-- THE TASK --
Using the material that follows, output exactly the lines from the one containing "[Add to wishlist] (686, 179)" through the one containing "Investor Relations (105, 143)", with both ends kept.
*** Opening GIVEN ENTRIES ***
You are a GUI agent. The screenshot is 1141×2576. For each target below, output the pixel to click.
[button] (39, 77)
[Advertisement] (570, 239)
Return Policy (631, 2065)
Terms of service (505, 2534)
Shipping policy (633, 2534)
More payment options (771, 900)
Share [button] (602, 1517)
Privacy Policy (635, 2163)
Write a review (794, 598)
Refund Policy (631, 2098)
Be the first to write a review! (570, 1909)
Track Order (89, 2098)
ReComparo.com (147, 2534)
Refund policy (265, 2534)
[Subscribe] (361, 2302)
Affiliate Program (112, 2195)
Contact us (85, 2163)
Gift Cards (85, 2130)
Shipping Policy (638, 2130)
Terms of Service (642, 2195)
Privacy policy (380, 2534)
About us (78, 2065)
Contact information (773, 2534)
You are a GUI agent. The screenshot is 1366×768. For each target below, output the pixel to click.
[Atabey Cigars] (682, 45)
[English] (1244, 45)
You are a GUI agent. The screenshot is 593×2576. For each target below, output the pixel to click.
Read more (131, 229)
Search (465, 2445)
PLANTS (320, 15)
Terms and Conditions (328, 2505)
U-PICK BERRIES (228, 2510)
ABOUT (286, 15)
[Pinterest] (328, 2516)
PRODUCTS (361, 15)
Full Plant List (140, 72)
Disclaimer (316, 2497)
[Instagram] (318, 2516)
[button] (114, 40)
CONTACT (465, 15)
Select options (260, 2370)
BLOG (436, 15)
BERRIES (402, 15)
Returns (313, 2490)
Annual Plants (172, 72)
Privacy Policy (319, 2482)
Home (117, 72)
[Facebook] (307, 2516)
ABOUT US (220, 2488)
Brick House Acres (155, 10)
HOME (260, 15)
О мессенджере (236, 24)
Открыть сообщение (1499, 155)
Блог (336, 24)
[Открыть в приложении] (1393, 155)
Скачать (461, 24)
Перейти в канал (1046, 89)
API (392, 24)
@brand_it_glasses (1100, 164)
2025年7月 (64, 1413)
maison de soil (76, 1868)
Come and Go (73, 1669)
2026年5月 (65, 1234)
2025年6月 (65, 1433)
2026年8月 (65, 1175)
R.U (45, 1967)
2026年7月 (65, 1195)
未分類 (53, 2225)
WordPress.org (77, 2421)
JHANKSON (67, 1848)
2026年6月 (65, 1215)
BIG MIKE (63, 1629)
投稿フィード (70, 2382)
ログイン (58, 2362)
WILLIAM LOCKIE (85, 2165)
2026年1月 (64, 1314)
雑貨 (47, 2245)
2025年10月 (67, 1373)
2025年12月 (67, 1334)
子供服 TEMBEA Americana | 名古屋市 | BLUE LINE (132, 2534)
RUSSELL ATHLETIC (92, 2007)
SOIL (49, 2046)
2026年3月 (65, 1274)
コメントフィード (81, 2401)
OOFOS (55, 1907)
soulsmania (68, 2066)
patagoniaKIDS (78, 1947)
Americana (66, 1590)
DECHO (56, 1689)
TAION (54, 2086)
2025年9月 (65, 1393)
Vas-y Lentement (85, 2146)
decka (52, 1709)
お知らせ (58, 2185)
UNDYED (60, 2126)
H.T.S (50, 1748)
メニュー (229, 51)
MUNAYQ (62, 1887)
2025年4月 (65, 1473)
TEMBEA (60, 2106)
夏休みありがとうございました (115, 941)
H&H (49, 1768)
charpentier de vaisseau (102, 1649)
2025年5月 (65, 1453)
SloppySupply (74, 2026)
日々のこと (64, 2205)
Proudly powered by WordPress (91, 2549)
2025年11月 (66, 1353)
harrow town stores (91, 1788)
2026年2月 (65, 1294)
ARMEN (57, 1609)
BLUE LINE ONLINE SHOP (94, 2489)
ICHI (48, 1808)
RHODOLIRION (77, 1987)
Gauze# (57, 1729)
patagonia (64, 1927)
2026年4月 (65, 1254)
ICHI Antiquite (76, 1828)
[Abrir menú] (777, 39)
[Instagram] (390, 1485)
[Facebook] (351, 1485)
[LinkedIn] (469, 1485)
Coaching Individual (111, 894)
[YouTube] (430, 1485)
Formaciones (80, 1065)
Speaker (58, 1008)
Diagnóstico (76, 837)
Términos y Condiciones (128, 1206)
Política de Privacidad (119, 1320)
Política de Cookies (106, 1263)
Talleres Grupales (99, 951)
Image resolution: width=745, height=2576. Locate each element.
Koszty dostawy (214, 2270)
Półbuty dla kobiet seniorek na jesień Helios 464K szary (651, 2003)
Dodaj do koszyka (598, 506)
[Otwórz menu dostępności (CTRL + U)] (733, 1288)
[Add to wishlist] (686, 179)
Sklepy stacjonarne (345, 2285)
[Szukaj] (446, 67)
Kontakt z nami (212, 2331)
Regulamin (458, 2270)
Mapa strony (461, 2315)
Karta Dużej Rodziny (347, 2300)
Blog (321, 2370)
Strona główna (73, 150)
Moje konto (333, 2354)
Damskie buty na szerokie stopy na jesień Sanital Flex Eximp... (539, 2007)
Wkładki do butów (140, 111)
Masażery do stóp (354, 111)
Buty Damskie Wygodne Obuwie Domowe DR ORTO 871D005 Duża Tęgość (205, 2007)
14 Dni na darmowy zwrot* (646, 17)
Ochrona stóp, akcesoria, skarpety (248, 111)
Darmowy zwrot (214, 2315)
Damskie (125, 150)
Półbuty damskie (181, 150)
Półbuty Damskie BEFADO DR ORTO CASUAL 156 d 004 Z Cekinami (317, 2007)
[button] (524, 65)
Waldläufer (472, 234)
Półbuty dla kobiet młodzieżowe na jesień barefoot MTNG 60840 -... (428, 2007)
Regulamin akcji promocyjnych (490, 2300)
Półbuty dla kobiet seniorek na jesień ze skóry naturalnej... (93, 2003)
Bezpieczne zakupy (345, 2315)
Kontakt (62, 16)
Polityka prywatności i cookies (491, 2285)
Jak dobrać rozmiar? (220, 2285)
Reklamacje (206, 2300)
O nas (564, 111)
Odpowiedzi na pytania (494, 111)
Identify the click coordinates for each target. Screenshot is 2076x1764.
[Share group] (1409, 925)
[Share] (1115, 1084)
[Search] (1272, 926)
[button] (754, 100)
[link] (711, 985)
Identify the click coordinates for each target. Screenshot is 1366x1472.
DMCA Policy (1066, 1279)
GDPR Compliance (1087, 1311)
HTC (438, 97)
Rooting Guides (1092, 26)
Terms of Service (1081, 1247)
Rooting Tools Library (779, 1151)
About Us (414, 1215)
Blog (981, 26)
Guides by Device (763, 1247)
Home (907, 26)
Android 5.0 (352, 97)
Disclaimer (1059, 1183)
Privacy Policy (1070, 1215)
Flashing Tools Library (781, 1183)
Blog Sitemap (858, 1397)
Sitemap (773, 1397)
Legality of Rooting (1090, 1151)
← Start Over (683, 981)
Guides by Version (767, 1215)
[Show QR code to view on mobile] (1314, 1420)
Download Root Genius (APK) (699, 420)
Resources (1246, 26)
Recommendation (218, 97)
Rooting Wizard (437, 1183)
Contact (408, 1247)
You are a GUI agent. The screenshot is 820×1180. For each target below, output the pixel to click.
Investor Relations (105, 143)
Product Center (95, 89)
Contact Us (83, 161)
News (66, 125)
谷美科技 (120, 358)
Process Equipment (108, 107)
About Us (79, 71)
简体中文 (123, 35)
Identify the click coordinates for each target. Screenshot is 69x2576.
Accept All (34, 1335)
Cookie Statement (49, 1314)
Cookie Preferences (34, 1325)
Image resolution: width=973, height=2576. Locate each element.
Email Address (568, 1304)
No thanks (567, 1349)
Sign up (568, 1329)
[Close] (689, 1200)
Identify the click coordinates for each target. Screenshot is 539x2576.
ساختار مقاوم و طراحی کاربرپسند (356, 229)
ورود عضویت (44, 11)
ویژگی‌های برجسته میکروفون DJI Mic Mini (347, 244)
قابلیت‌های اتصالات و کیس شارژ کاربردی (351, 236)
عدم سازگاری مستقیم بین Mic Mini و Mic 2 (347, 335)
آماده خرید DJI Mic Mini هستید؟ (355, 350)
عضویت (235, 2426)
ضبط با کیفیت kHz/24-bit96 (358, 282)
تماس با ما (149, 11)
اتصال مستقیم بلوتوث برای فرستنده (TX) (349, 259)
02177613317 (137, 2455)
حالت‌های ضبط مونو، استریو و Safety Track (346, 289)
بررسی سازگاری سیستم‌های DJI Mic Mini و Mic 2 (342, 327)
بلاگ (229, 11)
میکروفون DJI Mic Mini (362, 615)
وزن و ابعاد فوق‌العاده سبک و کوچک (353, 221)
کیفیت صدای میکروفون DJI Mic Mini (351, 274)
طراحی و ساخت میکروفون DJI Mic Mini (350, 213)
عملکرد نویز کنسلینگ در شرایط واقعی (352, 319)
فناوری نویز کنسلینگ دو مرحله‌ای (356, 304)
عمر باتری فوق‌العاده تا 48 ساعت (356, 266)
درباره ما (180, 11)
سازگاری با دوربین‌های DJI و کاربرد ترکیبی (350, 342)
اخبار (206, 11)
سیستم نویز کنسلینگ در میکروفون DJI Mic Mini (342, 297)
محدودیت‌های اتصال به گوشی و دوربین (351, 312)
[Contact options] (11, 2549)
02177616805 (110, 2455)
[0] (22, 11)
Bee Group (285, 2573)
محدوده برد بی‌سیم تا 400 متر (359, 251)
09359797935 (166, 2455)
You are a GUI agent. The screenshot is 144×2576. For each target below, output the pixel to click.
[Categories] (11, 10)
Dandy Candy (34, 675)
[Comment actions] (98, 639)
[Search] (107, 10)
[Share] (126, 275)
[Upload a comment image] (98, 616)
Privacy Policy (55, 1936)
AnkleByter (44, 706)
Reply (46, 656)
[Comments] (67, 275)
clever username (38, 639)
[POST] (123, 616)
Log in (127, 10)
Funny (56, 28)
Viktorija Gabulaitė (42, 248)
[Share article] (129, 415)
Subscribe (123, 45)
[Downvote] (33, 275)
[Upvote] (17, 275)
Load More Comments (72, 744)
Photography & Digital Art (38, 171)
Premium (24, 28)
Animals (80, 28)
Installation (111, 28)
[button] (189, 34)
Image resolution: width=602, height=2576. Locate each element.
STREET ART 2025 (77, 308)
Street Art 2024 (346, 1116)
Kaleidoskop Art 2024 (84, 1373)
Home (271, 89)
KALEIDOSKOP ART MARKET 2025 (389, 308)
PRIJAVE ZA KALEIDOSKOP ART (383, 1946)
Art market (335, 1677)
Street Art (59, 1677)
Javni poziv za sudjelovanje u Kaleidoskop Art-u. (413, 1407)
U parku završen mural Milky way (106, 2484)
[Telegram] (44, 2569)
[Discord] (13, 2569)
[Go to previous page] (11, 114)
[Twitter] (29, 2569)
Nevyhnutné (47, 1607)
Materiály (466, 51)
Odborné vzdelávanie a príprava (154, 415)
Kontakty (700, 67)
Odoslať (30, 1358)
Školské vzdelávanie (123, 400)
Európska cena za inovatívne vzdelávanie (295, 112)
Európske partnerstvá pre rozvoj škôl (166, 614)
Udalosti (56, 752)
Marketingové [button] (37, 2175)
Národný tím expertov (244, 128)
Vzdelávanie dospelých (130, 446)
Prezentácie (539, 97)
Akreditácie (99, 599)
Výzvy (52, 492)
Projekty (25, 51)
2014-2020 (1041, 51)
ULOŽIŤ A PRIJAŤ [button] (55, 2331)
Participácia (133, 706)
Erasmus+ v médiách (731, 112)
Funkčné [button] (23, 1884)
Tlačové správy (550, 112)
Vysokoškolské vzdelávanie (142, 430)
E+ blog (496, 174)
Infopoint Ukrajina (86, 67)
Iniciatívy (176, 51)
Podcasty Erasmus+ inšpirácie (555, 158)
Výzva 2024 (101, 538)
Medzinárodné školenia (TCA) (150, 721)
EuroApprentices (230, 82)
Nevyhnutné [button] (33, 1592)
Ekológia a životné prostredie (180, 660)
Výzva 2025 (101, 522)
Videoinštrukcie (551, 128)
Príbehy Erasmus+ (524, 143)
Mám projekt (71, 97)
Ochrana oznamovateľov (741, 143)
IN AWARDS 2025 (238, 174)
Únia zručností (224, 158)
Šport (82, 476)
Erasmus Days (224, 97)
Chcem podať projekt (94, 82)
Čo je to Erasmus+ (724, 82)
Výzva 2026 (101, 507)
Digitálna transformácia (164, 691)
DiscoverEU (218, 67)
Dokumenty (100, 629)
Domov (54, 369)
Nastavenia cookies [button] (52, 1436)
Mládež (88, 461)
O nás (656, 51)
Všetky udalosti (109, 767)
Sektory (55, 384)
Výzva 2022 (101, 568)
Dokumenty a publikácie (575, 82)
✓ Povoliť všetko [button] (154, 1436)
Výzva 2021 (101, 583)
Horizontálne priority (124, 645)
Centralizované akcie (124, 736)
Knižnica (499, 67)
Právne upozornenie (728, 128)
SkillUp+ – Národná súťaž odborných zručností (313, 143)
*** Closing GIVEN ENTRIES ***
-- EXERCISE RESPONSE --
[Add to wishlist] (686, 179)
Sklepy stacjonarne (345, 2285)
[Szukaj] (446, 67)
Kontakt z nami (212, 2331)
Regulamin (458, 2270)
Mapa strony (461, 2315)
Karta Dużej Rodziny (347, 2300)
Blog (321, 2370)
Strona główna (73, 150)
Moje konto (333, 2354)
Damskie buty na szerokie stopy na jesień Sanital Flex Eximp... (539, 2007)
Wkładki do butów (140, 111)
Masażery do stóp (354, 111)
Buty Damskie Wygodne Obuwie Domowe DR ORTO 871D005 Duża Tęgość (205, 2007)
14 Dni na darmowy zwrot* (646, 17)
Ochrona stóp, akcesoria, skarpety (248, 111)
Darmowy zwrot (214, 2315)
Damskie (125, 150)
Półbuty damskie (181, 150)
Półbuty Damskie BEFADO DR ORTO CASUAL 156 d 004 Z Cekinami (317, 2007)
[button] (524, 65)
Waldläufer (472, 234)
Półbuty dla kobiet młodzieżowe na jesień barefoot MTNG 60840 -... (428, 2007)
Regulamin akcji promocyjnych (490, 2300)
Półbuty dla kobiet seniorek na jesień ze skóry naturalnej... (93, 2003)
Bezpieczne zakupy (345, 2315)
Kontakt (62, 16)
Polityka prywatności i cookies (491, 2285)
Jak dobrać rozmiar? (220, 2285)
Reklamacje (206, 2300)
O nas (564, 111)
Odpowiedzi na pytania (494, 111)
Identify the click coordinates for each target. Screenshot is 2076x1764.
[Share group] (1409, 925)
[Share] (1115, 1084)
[Search] (1272, 926)
[button] (754, 100)
[link] (711, 985)
Identify the click coordinates for each target. Screenshot is 1366x1472.
DMCA Policy (1066, 1279)
GDPR Compliance (1087, 1311)
HTC (438, 97)
Rooting Guides (1092, 26)
Terms of Service (1081, 1247)
Rooting Tools Library (779, 1151)
About Us (414, 1215)
Blog (981, 26)
Guides by Device (763, 1247)
Home (907, 26)
Android 5.0 (352, 97)
Disclaimer (1059, 1183)
Privacy Policy (1070, 1215)
Flashing Tools Library (781, 1183)
Blog Sitemap (858, 1397)
Sitemap (773, 1397)
Legality of Rooting (1090, 1151)
← Start Over (683, 981)
Guides by Version (767, 1215)
[Show QR code to view on mobile] (1314, 1420)
Download Root Genius (APK) (699, 420)
Resources (1246, 26)
Recommendation (218, 97)
Rooting Wizard (437, 1183)
Contact (408, 1247)
You are a GUI agent. The screenshot is 820×1180. For each target below, output the pixel to click.
Investor Relations (105, 143)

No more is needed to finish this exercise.